SLC1A1-mediated cellular and mitochondrial influx of R-2-hydroxyglutarate in vascular endothelial cells promotes tumor angiogenesis in IDH1-mutant solid tumors

Mutant isocitrate dehydrogenase 1 (mIDH1) drives tumorigenesis via producing oncometabolite R-2-hydroxyglutarate (R-2-HG) across various tumor types. However, mIDH1 inhibitors appear only effective in hematological tumors. The therapeutic benefit in solid tumors remains elusive, likely due to the complex tumor microenvironment. In this study, we discover that R-2-HG produced by IDH1-mutant tumor cells is preferentially imported into vascular endothelial cells and remodels mitochondrial respiration to promote tumor angiogenesis, conferring a therapeutic vulnerability in IDH1-mutant solid tumors.
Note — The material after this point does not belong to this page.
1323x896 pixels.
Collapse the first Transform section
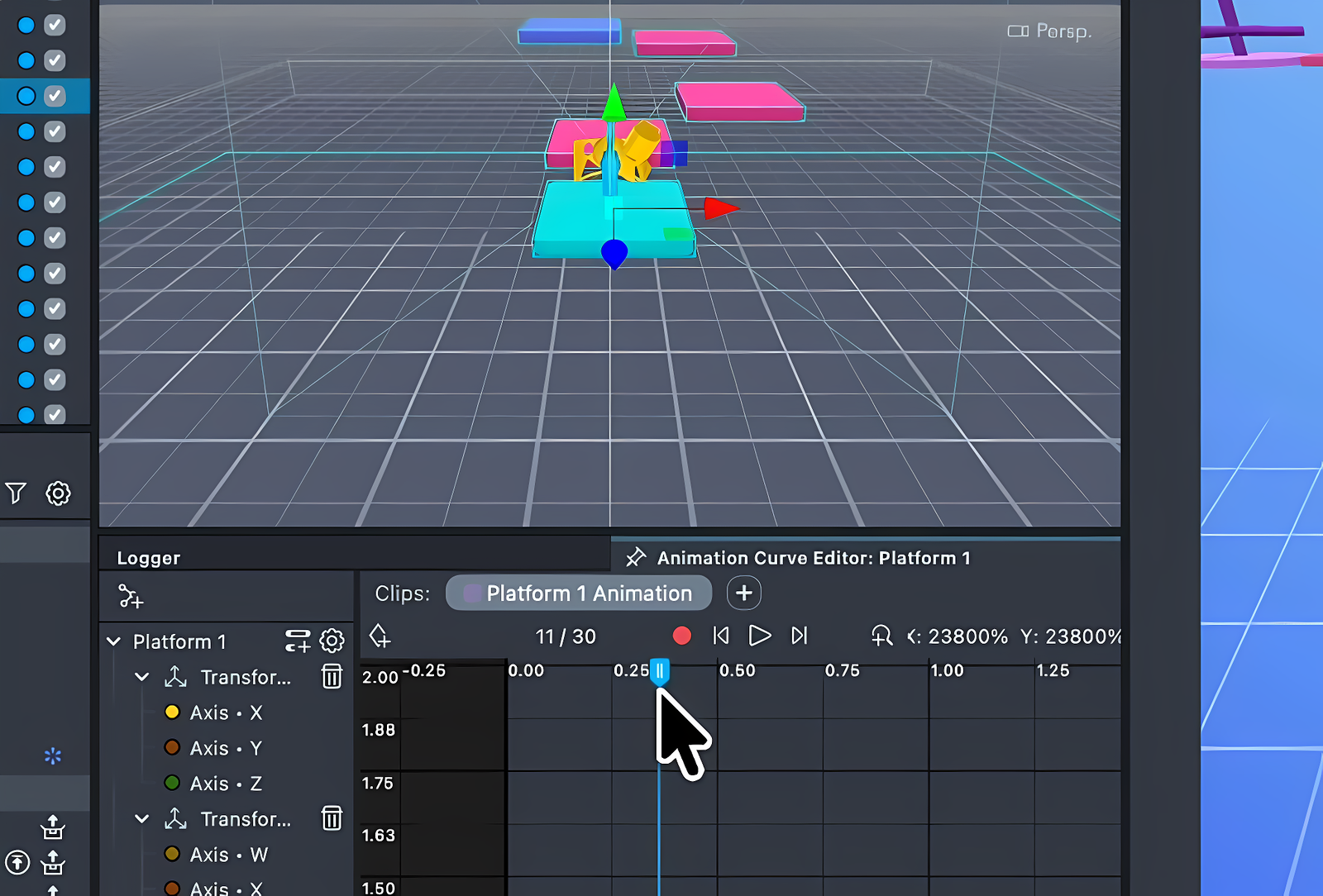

Mechanistically, SLC1A1, a Na+-dependent glutamate transporter that is preferentially expressed in endothelial cells, facilitates the influx of R-2-HG from the tumor microenvironment into the endothelial cells as well as the intracellular trafficking of R-2-HG from cytoplasm to mitochondria. R-2-HG hijacks SLC1A1 to promote mitochondrial Na+/Ca2+ exchange, which activates the mitochondrial respiratory chain and fuels vascular endothelial cell migration in tumor angiogenesis. SLC1A1 deficiency in mice abolishes mIDH1-promoted tumor angiogenesis as well as the therapeutic benefit of mIDH1 inhibitor in solid tumors. Moreover, we report that HH2301, a newly discovered mIDH1 inhibitor, shows promising efficacy in treating IDH1-mutant cholangiocarcinoma in preclinical models. Together, we identify a new role of SLC1A1 as a gatekeeper of R-2-HG-mediated crosstalk between IDH1-mutant tumor cells and vascular endothelial cells, and demonstrate the therapeutic potential of mIDH1 inhibitors in treating IDH1-mutant solid tumors via disrupting R-2-HG-promoted tumor angiogenesis.

Automated summary

The mutant form of isocitrate dehydrogenase 1 (mIDH1) drives tumor development by producing oncometabolite R-2-hydroxyglutarate (R-2-HG) in various types of tumors. However, mIDH1 inhibitors have been found to only be effective in hematological tumors and their therapeutic impact in solid tumors is still unclear due to the complex tumor microenvironment. This study reveals that R-2-HG produced by IDH1-mutant tumor cells is preferentially taken up by vascular endothelial cells and alters mitochondrial respiration to promote tumor angiogenesis. This highlights the potential therapeutic vulnerability of IDH1-mutant solid tumors and suggests that disrupting R-2-HG-promoted tumor angiogenesis could be a promising strategy for treatment.